◆ **Exercise prompt**
Once you have located the line containing "Given: Open the 预热缓存 tab" in the material below, return it exactly along with each line after it through the line containing "Open the MFI(14) info icon".

◆ **Data provided**
::::

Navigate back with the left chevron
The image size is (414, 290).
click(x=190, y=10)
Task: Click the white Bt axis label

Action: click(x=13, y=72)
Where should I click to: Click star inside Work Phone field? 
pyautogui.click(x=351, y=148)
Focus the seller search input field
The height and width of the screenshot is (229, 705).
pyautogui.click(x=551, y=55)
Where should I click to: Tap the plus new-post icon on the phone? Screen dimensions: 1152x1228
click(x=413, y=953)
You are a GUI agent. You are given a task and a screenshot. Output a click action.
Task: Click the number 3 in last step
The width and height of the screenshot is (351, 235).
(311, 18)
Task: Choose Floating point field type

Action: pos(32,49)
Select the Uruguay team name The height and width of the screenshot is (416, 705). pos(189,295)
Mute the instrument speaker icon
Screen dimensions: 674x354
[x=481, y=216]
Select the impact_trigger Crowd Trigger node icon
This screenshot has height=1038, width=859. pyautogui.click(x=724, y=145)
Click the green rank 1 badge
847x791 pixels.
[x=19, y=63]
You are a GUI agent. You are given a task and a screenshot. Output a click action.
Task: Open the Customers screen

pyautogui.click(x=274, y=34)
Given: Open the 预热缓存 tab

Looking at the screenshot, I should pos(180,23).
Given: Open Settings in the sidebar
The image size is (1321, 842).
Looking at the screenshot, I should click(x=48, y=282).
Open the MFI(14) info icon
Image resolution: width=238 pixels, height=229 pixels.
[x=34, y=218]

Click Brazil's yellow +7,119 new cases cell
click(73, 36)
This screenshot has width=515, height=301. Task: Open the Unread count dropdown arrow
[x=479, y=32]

::::

◆ **Reply**
Given: Open the 预热缓存 tab

Looking at the screenshot, I should pos(180,23).
Given: Open Settings in the sidebar
The image size is (1321, 842).
Looking at the screenshot, I should click(x=48, y=282).
Open the MFI(14) info icon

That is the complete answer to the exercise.